Task brief
From the first line to the last, return the data exactly as it stands.

Data to use
────────────────

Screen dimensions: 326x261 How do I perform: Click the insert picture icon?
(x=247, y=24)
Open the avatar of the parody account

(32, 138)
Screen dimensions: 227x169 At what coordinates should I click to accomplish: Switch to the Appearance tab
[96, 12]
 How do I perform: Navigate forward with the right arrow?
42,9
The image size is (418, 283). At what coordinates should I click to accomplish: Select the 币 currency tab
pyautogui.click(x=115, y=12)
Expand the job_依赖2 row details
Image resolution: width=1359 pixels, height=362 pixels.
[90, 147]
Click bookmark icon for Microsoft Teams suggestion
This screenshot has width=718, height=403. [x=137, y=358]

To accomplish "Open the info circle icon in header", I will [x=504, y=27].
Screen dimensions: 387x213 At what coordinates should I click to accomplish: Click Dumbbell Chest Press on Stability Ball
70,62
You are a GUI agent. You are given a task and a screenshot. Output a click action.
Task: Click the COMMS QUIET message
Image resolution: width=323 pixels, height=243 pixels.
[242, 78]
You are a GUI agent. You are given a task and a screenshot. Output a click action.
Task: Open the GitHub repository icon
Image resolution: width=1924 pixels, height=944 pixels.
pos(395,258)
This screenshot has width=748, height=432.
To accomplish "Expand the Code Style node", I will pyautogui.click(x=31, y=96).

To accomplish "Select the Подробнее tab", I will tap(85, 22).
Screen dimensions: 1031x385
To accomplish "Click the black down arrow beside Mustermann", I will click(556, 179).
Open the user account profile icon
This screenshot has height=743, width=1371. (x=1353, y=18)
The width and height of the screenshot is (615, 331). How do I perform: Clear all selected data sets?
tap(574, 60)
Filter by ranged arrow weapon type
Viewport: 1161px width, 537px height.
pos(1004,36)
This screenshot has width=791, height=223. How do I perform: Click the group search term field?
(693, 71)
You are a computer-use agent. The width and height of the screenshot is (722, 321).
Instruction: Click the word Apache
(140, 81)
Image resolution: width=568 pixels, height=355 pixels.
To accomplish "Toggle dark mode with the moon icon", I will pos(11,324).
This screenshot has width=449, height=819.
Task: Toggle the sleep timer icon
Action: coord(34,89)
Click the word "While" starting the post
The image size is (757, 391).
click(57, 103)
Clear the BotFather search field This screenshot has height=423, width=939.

────────────────

Your solution
Screen dimensions: 326x261 How do I perform: Click the insert picture icon?
(x=247, y=24)
Open the avatar of the parody account

(32, 138)
Screen dimensions: 227x169 At what coordinates should I click to accomplish: Switch to the Appearance tab
[96, 12]
 How do I perform: Navigate forward with the right arrow?
42,9
The image size is (418, 283). At what coordinates should I click to accomplish: Select the 币 currency tab
pyautogui.click(x=115, y=12)
Expand the job_依赖2 row details
Image resolution: width=1359 pixels, height=362 pixels.
[90, 147]
Click bookmark icon for Microsoft Teams suggestion
This screenshot has width=718, height=403. [x=137, y=358]

To accomplish "Open the info circle icon in header", I will [x=504, y=27].
Screen dimensions: 387x213 At what coordinates should I click to accomplish: Click Dumbbell Chest Press on Stability Ball
70,62
You are a GUI agent. You are given a task and a screenshot. Output a click action.
Task: Click the COMMS QUIET message
Image resolution: width=323 pixels, height=243 pixels.
[242, 78]
You are a GUI agent. You are given a task and a screenshot. Output a click action.
Task: Open the GitHub repository icon
Image resolution: width=1924 pixels, height=944 pixels.
pos(395,258)
This screenshot has width=748, height=432.
To accomplish "Expand the Code Style node", I will pyautogui.click(x=31, y=96).

To accomplish "Select the Подробнее tab", I will tap(85, 22).
Screen dimensions: 1031x385
To accomplish "Click the black down arrow beside Mustermann", I will click(556, 179).
Open the user account profile icon
This screenshot has height=743, width=1371. (x=1353, y=18)
The width and height of the screenshot is (615, 331). How do I perform: Clear all selected data sets?
tap(574, 60)
Filter by ranged arrow weapon type
Viewport: 1161px width, 537px height.
pos(1004,36)
This screenshot has width=791, height=223. How do I perform: Click the group search term field?
(693, 71)
You are a computer-use agent. The width and height of the screenshot is (722, 321).
Instruction: Click the word Apache
(140, 81)
Image resolution: width=568 pixels, height=355 pixels.
To accomplish "Toggle dark mode with the moon icon", I will pos(11,324).
This screenshot has width=449, height=819.
Task: Toggle the sleep timer icon
Action: coord(34,89)
Click the word "While" starting the post
The image size is (757, 391).
click(57, 103)
Clear the BotFather search field This screenshot has height=423, width=939.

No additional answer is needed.